Mieliśmy już rewitalizację Rynku, Placu Tysiąclecia i co ? Miasto się wyludnia, bo brak jest tu perspektyw dla młodych ludzi. Pracy brak, mieszkań brak. Za niedługo będą tu sami emeryci. Nie tędy droga.
Jestem ciekaw czy poprawi sie cos jesli cjhodzi o "niebieskie ptaki". Punkt 12 w poludnie, przez cala dlugosc Alei Henryka, a w szczegolnosci USC widac panow po spozyciu lub w trakcie spozywania. Z burmistrza okien tego nie widac?
Jestem ciekaw czy poprawi się coś jeśli chodzi o ptaki. Na ten moment problem jestem chodzić tą ulicą po chodniku bo strachu że ptaki narobią na głowę...
Poza tym czy oprócz samych robót budowlanych zaplanowano jakieś inne działania na rzecz ożywienia Alei?
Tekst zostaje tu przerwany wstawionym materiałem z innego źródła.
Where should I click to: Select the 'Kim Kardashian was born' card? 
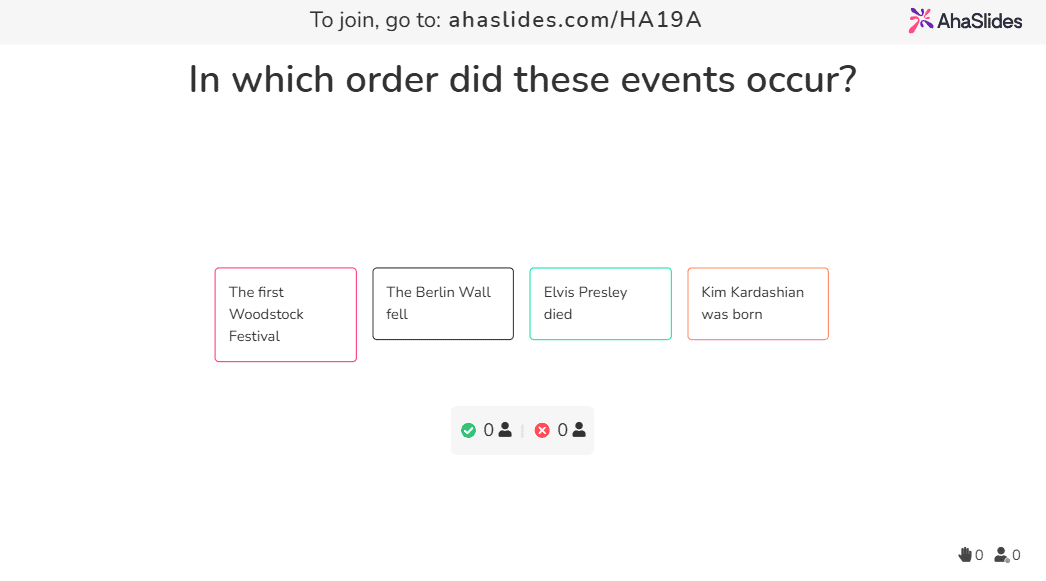coord(758,303)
Jakieś społeczne działania skierowane do mieszkańców Alei? Obniżka czynszu w lokalach usługowych należących do gminy? Same fizyczne roboty nic nie dadzą jeśli mieszkańcy nie zaakceptują takich zmian. Po upływie roku, dwóch to miejsce dalej tak będzie wyglądać. Czy ktokolwiek w tym cudnym urzędzie zastanowił się nad tym zanim "wyprodukowano" to PFU?
A czy poza konsultacjami, które odbywały się w bibliotece wśród kilku (sic!) osób ktokolwiek zechciał w jakikolwiek sposób porozmawiać z osobami, które mieszkają, prowadzą działalność itd. na Alei? Jak się to ma do prowadzonej rewitalizacji zgodnie z Gminnym Programem Rewitalizacji? Czy Komitet Rewitalizacji, który nie zebrał się już od roku (a powinien obradować co kwartał) zajmował się tym w jakikolwiek sposób? Czy redakcja mogłaby się o to zapytać szczególnie, że Urząd Marszałkowski, który przyznaje fundusze europejskie bardzo zwraca uwagę na takie rzeczy.